Het college van burgemeester en wethouders van Vorden heeft besloten een vrijstellingsprocedure te starten en heeft de aanvraag ter inzage gelegd van 11 maart tot en met 7 april 2004. Bij besluit van 13 mei 2004 heeft het college beslist de vrijstellingsprocedure te staken. etc.
ABRS Nu vaststaat dat de besluiten van 13 mei 2004 en 1 december 2004 onrechtmatig zijn genomen, kan [appellant] op grond van onrechtmatige daad aanspraak maken op vergoeding van de schade die hij daardoor lijdt. Indien aannemelijk is dat het college een rechtmatig besluit zou hebben genomen dat naar aard en omvang dezelfde schade tot gevolg zou hebben gehad, dan heeft [appellant] geen schade geleden door de besluiten van 13 mei 2004 en 1 december 2004. Dat een dergelijk besluit zou zijn genomen, zal in beginsel kunnen worden aangenomen als het college, na vernietiging, opnieuw beslist, de aanvraag om vrijstelling opnieuw afwijst en dat besluit onherroepelijk wordt, maar kan ook worden afgeleid uit andere omstandigheden.
Anders dan [appellant] betoogt, kan op grond van het besluit van 27 november 2008 in beginsel worden aangenomen dat het college ook in 2004 de aangevraagde vrijstelling rechtmatig zou hebben afgewezen.
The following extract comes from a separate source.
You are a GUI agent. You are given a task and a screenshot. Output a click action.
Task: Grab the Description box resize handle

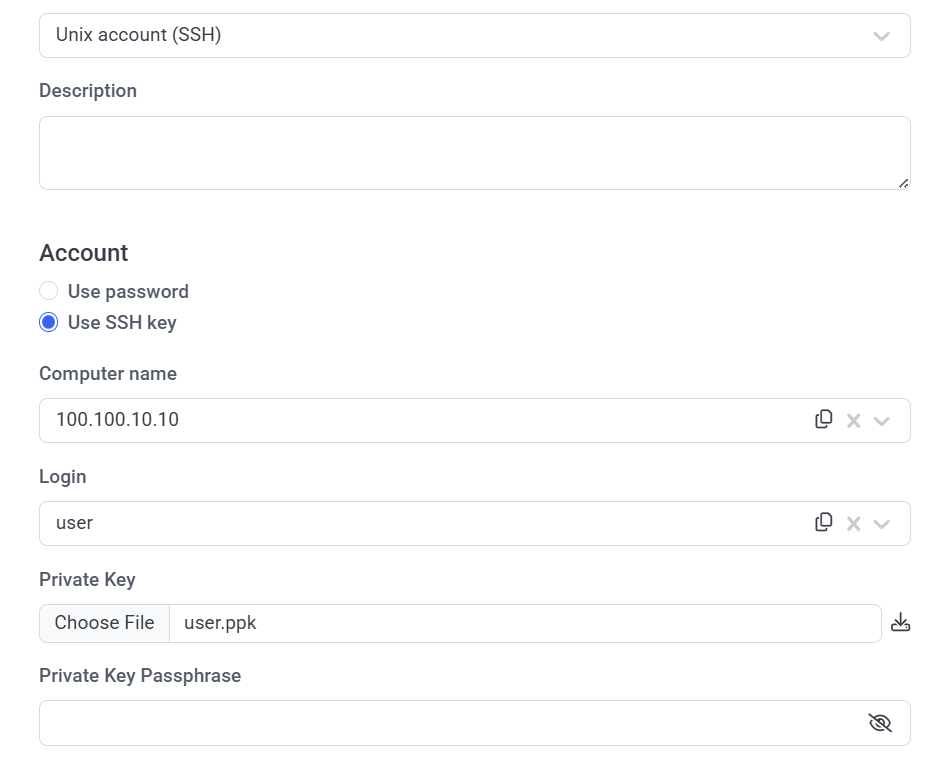(x=904, y=183)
Het college, onderscheidenlijk de gemeenteraad, heeft de aanvraag van [appellant] om vrijstelling ook steeds afgewezen. Dat het college ten tijde van de aanvraag positief stond tegenover het project van [appellant] en de vrijstellingsprocedure is gestart, betekent niet dat het de vrijstelling moest verlenen.
ABRS 12-12/18 inzake Bronckhorst (ECLI:NL:RVS:2018:4076)
Noot: Vergelijk de uitspraak van de ABRS 28-12/16 inzake Amsterdam (ECLI:NL:RVS:2016:3462).